Quantum Physics and Theology: An Unexpected Kinship By John Polkinghorne (Part 3c) – Lessons from History

Quantum Physics and Theology: An Unexpected Kinship
By John Polkinghorne (Part 3c) — Lessons from History

We are reviewing the book, “Quantum Physics and Theology: An Unexpected Kinship” by John Polkinghorne.  Today we will look at the third part of Chapter 3- Lessons from History.  John continues his comparative study of science and Christian theology with some additional historical examples of how the discovery of further truth proceeds in these two disciplines.  Last time we looked at: (2) Collateral developments.  Further examples considered.  This week we look at:

(3) Tides of fashion. The questions considered significant, and the style of thinking found appropriate to answering them, are influenced by contemporary intellectual and cultural attitudes.

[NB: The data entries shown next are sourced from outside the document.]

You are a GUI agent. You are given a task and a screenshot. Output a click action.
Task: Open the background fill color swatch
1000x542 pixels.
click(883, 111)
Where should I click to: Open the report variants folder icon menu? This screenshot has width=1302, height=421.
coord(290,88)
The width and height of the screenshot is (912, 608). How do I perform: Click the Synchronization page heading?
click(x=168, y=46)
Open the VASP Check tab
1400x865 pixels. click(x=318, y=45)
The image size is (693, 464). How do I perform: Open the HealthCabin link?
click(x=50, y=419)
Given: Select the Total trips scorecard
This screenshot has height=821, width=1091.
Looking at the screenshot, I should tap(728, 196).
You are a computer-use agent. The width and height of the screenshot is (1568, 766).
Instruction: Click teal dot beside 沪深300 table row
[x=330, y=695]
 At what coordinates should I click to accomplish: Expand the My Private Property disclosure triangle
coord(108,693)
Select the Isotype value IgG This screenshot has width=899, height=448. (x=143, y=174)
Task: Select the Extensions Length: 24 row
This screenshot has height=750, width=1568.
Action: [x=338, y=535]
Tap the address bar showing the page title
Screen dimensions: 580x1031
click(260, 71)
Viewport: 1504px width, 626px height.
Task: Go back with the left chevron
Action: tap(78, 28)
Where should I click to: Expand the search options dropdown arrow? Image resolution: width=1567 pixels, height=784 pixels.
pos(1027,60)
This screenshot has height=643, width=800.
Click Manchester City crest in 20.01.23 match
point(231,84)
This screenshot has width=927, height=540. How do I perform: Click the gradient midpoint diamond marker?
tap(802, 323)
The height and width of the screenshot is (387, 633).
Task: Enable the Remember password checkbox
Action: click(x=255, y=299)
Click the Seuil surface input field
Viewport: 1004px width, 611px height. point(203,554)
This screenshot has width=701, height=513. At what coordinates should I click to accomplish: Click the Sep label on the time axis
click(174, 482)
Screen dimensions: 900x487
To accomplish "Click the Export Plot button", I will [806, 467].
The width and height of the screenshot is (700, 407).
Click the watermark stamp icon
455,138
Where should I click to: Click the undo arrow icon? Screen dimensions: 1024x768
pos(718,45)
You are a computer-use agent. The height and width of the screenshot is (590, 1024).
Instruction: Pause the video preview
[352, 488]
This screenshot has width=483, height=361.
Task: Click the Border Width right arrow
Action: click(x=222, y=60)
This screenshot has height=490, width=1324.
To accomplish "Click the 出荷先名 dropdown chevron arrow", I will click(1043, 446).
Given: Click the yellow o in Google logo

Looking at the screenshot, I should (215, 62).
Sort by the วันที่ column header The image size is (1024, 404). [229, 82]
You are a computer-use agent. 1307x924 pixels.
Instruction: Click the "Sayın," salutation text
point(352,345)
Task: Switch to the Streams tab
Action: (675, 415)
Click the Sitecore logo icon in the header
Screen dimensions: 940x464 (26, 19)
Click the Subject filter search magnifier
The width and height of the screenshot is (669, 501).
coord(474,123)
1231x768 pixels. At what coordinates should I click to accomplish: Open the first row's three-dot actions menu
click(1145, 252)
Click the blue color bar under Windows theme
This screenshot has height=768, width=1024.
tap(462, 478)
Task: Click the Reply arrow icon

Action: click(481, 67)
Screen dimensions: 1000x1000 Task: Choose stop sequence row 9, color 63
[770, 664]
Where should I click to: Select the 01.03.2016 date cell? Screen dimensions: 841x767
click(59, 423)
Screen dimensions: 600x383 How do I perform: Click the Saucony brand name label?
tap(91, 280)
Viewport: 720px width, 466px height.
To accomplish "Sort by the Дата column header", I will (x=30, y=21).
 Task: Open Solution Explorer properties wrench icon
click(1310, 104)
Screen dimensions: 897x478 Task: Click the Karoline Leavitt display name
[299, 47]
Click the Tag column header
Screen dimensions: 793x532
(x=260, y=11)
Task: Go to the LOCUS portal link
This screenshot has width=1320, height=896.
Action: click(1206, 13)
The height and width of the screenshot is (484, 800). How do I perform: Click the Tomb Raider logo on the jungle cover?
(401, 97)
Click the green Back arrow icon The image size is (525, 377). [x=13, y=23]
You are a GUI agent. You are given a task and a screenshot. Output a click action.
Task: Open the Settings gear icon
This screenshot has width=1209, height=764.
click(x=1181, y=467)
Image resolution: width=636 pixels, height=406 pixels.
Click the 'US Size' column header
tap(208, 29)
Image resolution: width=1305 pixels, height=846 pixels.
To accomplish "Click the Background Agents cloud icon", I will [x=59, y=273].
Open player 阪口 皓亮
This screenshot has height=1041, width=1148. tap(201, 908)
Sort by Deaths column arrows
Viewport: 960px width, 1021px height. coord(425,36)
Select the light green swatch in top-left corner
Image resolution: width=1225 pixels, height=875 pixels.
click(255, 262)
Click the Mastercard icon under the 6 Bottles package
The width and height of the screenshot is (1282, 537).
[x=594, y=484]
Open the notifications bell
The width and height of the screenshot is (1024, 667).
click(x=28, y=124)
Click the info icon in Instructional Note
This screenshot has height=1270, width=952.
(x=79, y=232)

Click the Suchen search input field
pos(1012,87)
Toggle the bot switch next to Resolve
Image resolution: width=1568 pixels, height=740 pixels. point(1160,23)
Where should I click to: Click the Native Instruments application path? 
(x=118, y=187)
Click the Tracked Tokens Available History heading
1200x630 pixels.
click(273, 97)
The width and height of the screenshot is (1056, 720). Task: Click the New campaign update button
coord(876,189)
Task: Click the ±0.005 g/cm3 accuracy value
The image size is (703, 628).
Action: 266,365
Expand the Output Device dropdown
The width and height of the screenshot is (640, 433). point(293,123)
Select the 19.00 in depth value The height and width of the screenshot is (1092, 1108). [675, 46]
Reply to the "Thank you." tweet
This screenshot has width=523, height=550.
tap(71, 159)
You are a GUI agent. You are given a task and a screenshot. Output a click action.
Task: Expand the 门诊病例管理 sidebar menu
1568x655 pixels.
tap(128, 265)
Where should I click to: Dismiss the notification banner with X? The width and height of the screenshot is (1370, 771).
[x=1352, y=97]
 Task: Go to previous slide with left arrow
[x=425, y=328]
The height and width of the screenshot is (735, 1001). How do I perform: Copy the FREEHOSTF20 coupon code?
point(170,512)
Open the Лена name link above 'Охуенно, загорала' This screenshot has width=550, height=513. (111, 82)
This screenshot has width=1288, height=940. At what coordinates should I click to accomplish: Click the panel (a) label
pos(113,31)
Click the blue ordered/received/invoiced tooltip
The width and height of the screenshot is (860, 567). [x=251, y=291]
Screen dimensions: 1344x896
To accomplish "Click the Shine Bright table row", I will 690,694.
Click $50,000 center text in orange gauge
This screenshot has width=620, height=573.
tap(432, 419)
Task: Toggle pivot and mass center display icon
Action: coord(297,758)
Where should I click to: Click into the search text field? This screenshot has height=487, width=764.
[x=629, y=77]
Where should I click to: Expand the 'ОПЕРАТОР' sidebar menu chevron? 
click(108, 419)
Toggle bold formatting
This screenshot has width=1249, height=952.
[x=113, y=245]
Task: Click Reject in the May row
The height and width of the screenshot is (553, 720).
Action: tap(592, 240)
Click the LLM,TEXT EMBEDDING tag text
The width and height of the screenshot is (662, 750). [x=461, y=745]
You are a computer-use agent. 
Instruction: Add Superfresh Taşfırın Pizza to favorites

(a) Relativistic quantum theory.   Science, like any human endeavor, is not immune from the tides of fashion.  Being a community of humans, sociological factors are certainly at work, although Polkinghorne asserts that it is a gross exaggeration to suggest they determine the nature of the conclusions eventually reached.  Polkinghorne illustrates these effects in his description of the development of relativistic quantum theory.

In 1928, Paul Dirac, working in his small, cloistered room in St. John’s College in Cambridge, developed quantum field theory and came up with the celebrated equation of the electron (which is engraved on his memorial tablet in Westminster Abbey).

It was soon realized that all relativistic quantum equations needed to be treated as field theories.  In physics, a field is a physical quantity, represented by a number that has a value for each point in space and time.  For example: an electric field can be thought of as a “condition in space” emanating from an electric charge and extending throughout the whole of space. When a test electric charge is placed in this electric field, the particle accelerates due to a force. Physicists have found the notion of a field to be of such practical utility for the analysis of forces that they have come to think of a force as due to a field.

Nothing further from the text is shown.